彼女は腕を組み、見下ろすように私を見た。
「小林さん、先輩として言うけれど、あなたの実力でシニアプランナーはまだ早いわ。部長があなたの真面目さを見て、慰めみたいに枠をくれただけ。自分に本当に力があるなんて、勘違いしないでね」
私は目を伏せた。
「分かっています。私には、まだ田中先輩に学ぶことがたくさんあります」
彼女は満足した。
「分かっているならいいの。来月の自動車ブランドの年間発表会企画、ちゃんと作りなさい。できたらまず私に送って。前みたいに、クライアントからクレームになりかけるようなものは困るから」
本当は前回、クライアントはとても満足していた。
でも私は説明しなかった。
「はい、田中先輩」
その自動車ブランドの企画案のために、私は二晩徹夜した。
発表会の会場、メディア展開、SNSでの事前施策、オフライン体験エリア、KOLリスト、予算配分。
一つ一つの項目を、私は少しずつ磨き上げた。
完成すると、いつものように田中真由美へ先に送った。
翌日の昼、彼女からメールが返ってきた。
「全体としては悪くないわ。ただ、細部はまだ調整が必要ね。私が先に整えて、そのままクライアントに見せておくわ。あなたがまた直す手間も省けるでしょう」
その「調整」によって、企画書の作成者はまた彼女一人になった。
クライアントの反応は非常によく、案は採用されただけでなく、追加予算までついた。
企画部長は会議で田中真由美を大きく褒めた。
「田中、今回もよくやった。さすが企画部の柱だ」
田中真由美は謙虚に微笑んだ。
「チーム全員の努力です。特に小林さんも、いろいろ手伝ってくれました」
企画部長は私を見た。
「小林もよくやった。いいサポートだった」
私は少し笑った。
「ありがとうございます、部長」
その夜、会社には私と田中真由美だけが残って残業していた。
窓の外では、丸の内のオフィスビルが一棟ずつ明かりを灯している。終わりのないガラスの森のようだった。

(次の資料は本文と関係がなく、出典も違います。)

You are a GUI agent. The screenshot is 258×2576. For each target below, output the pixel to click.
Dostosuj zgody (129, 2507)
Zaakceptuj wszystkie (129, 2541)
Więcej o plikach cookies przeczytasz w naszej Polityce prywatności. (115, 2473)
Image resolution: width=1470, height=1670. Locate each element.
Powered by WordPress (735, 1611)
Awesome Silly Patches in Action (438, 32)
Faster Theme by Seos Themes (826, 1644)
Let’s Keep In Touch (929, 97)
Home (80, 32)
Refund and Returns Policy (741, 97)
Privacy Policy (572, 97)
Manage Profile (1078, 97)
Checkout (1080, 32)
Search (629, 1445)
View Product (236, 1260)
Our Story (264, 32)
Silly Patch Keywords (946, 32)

田中真由美はコンビニのコーヒーを手に、私の席まで来て、パーティションに寄りかかった。
「小林さん、今日も私があなたをかばってあげたのよ」
私の指はキーボードを打つのを止めなかった。
「ありがとうございます、田中先輩」
「部長、もともとはあなたに小さな案件を一つ任せるつもりだったみたい。でも私が言ったの。小林さんはまだ未熟だから、あと二年は私の下で学ばせたほうが安全ですって。部長も納得していたわ」
私は画面を見つめた。
「はい。これからも努力します」
彼女はコーヒーを一口飲んだ。
「遠慮しなくていいのよ。そういえば、来期の文旅都市開発の大きな案件、部長が私をリーダーにするって。あなたはその時、私の補助に入りなさい。企画部分は多めに任せるわ。うまくいったら、先輩はあなたを悪いようにはしないから」
「はい」
彼女はハイヒールの音を響かせて去っていった。
その音は、誰もいないオフィスに一歩ずつ反響した。
私は手を止め、パソコンの中にある隠しフォルダを開いた。
フォルダ名は「業務記録」。
その中に、さらに一つのサブフォルダがある。
名前は「田中真由美」。
私はそれを開き、新しい文書を作成した。
文書名は、その日の日付にした。
2023年4月12日。自動車ブランド年間発表会企画の最終版が田中真由美に持ち出された。メール保存済み。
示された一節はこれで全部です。